Banks Role in Supporting Access
Banks have both an obligatory and leading role to play in this effort. Chartered banks are granted unique powers and privileges not possessed by ordinary commercial firms. Banks are special. They have access to Federal Reserve System liquidity, and enjoy the FDIC’s guarantee on insured deposits. Depositors are assured their money is safe, and banks are therefore able to attract large volumes of deposits that their customers treat as “cash”. This provides banks with a valuable source of low-cost, stable funding.
It is, then, neither a surprise nor a tall order that the government expects banks to meet their statutory requirements to serve a broad range of communities and customers. By meeting their obligations to increase banking access and reduce banking and financial inequities, banks can play a key role, for example, in reducing the persistent and growing homeownership gap between Black and white families1 and closing the economic gap between the banked and the under- and un-banked.2
Indeed, considering the significant benefits banks derive from their unique relationship with the public, banks should ensure that arbitrary customer-level revenue or profitability targets do not impede lower-income households’ access to affordable banking products, including the most basic of all: a checking or savings account. Achieving this most basic access will require 1) offering low monthly fees and further reducing the cost of overdraft and non-sufficient fund fees – while still providing lower-balance customers flexibility to help manage their expenses – and 2) serving consumers in all areas of the country, including in banking deserts in rural areas and within communities of color.
Actions to Build out Banking Access
Director Chopra, as a member of the FDIC Board, recently voted in support of an effort to update and modernize the Community Reinvestment Act’s regulatory framework.
First, the proposal takes steps to address past problems with grade inflation on the CRA exam, which almost every bank currently passes.
Second, the proposed regulatory framework will eventually rely upon small business lending data, which will allow for a more in-depth understanding of small business lending issues and include detailed data broken down by race and ethnicity.
Third, the proposal would increase incentives for banks to finance community development projects in areas experiencing persistent poverty, as well as areas with low levels of past community development financing, including in banking deserts. The proposal also includes explicit incentives for community development financing and services in Native communities.

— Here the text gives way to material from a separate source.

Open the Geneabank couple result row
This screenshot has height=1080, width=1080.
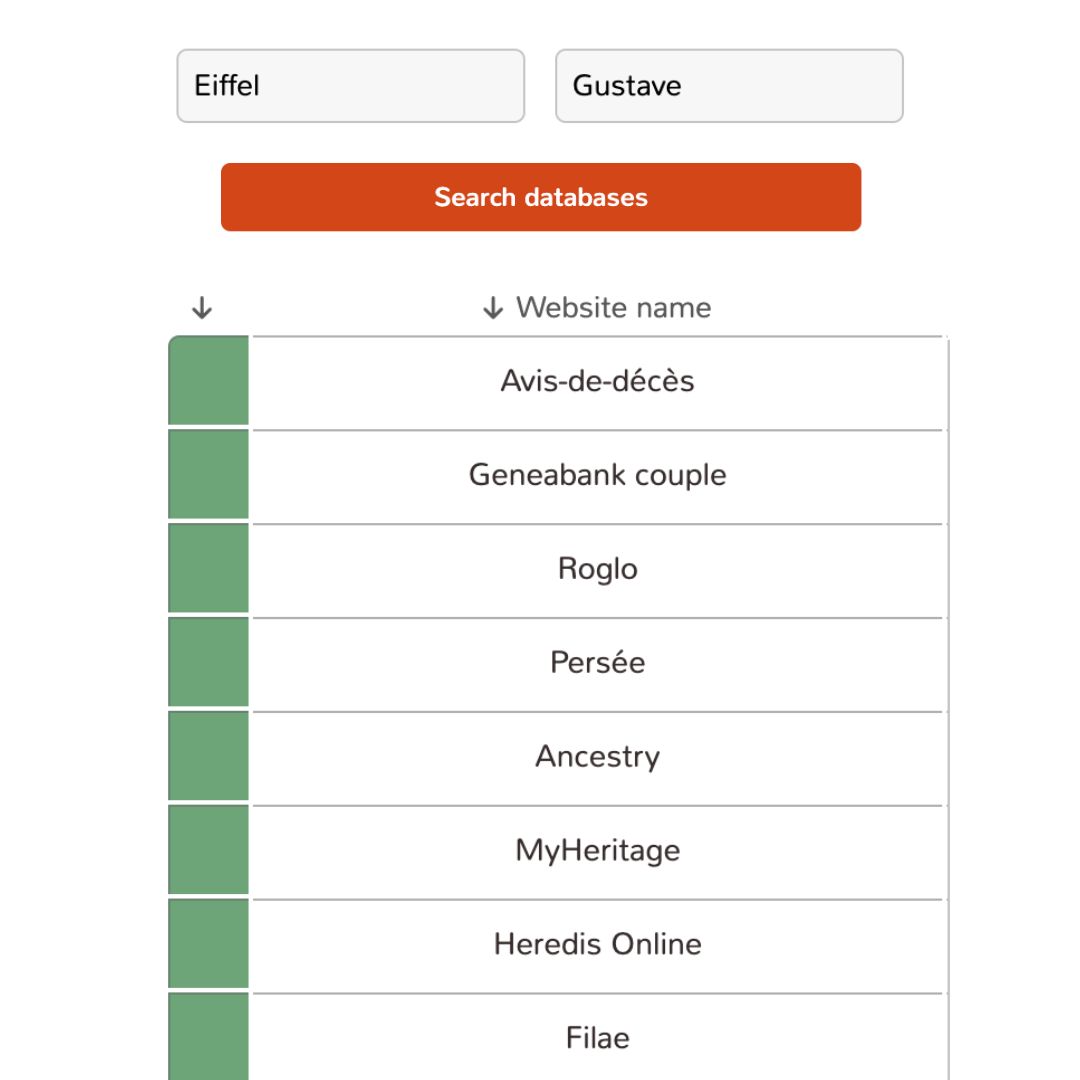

Finally, the proposal would recognize banks that assist low- and moderate-income communities with clean energy transition and climate resiliency. For example, Native families who depend on farming for both subsistence and commercial gain face increasing threats from drought, flood, and rising temperatures, with limited resources at their disposal to invest in climate mitigation solutions.3
Overall, the proposed CRA rule would help put low-income communities on stronger financial footing and provide people increased opportunities to access financial products and services that can help purchase homes, start small businesses, or otherwise build financial wealth.
In addition, the CFPB is working to ensure that banking access and access to credit is not unfairly affected by algorithmic models. Along with other federal financial regulators, we will be working to implement a dormant authority in federal law to ensure that algorithmic home valuations are fair and accurate.4
We also released guidance to lending institutions confirming that it is unlawful to use black box models that do not allow for clear understanding of adverse actions, such as denial of credit.5 Adverse action notices are an important part of the Equal Credit Opportunity Act both because they serve as a consumer education tool to improve future chances of accessing credit, and because they serve as a deterrent to discrimination.